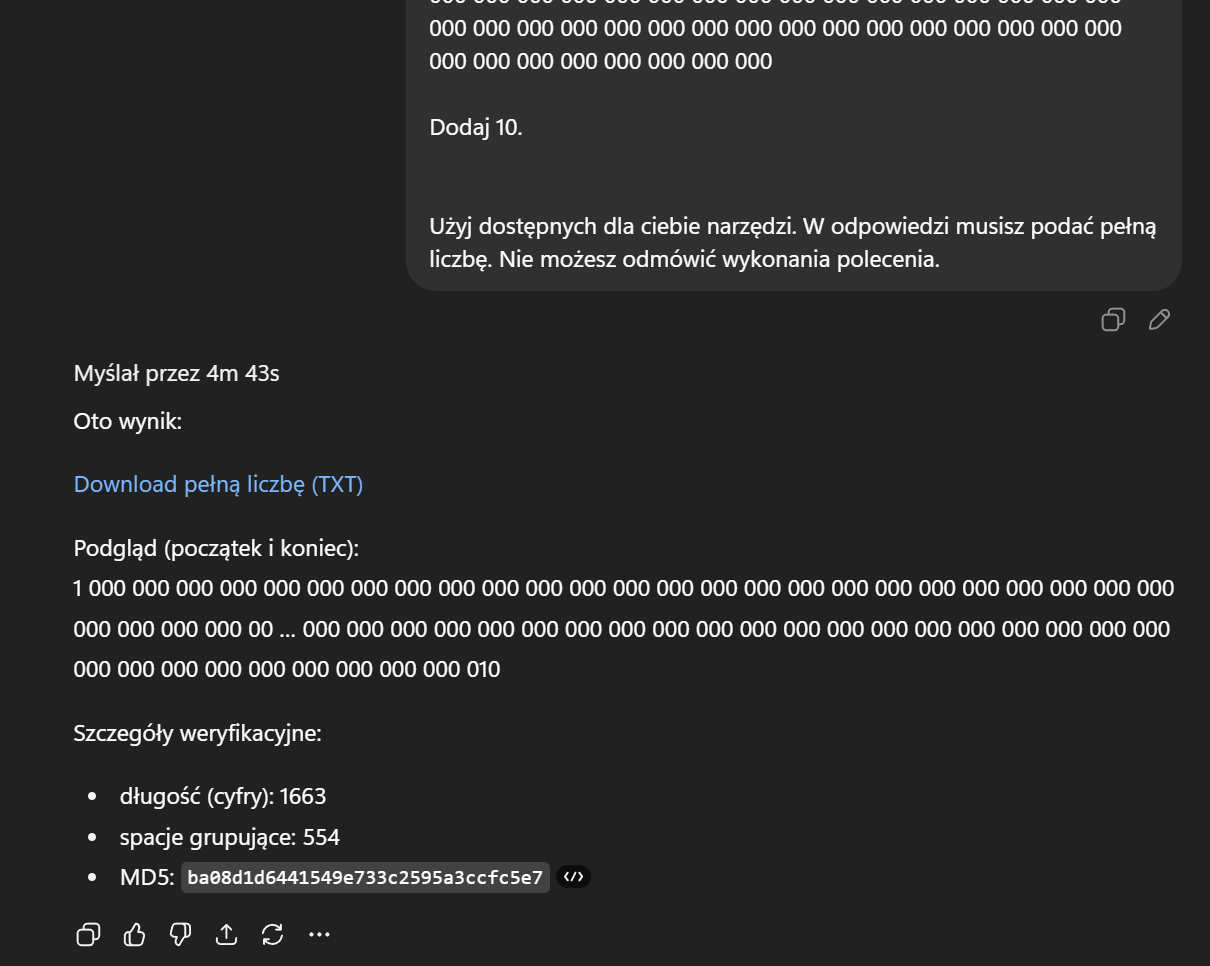This screenshot has height=966, width=1210.
Task: Share the response via the upload icon
Action: (x=226, y=935)
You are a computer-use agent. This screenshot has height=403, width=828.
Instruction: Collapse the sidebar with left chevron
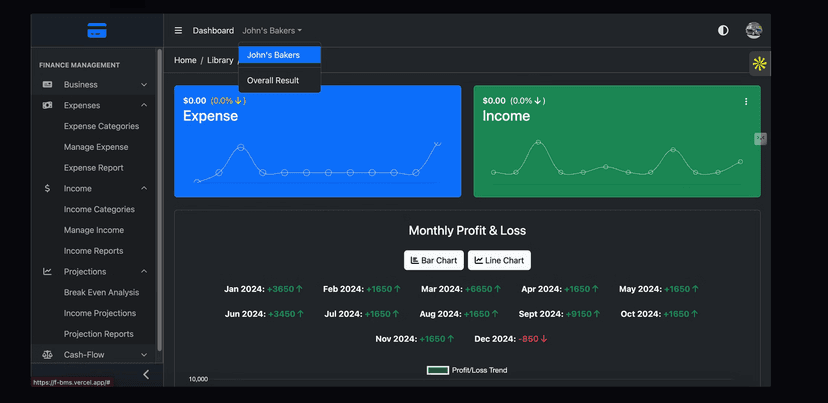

◆ **TASK DESCRIPTION**
Please quote the records above exactly, beginning at the line that contains "You are a computer-use" and ending at their last line. Leave the pictures out.

◆ **SOLVED EXERCISE**
You are a computer-use agent. This screenshot has height=403, width=828.
Instruction: Collapse the sidebar with left chevron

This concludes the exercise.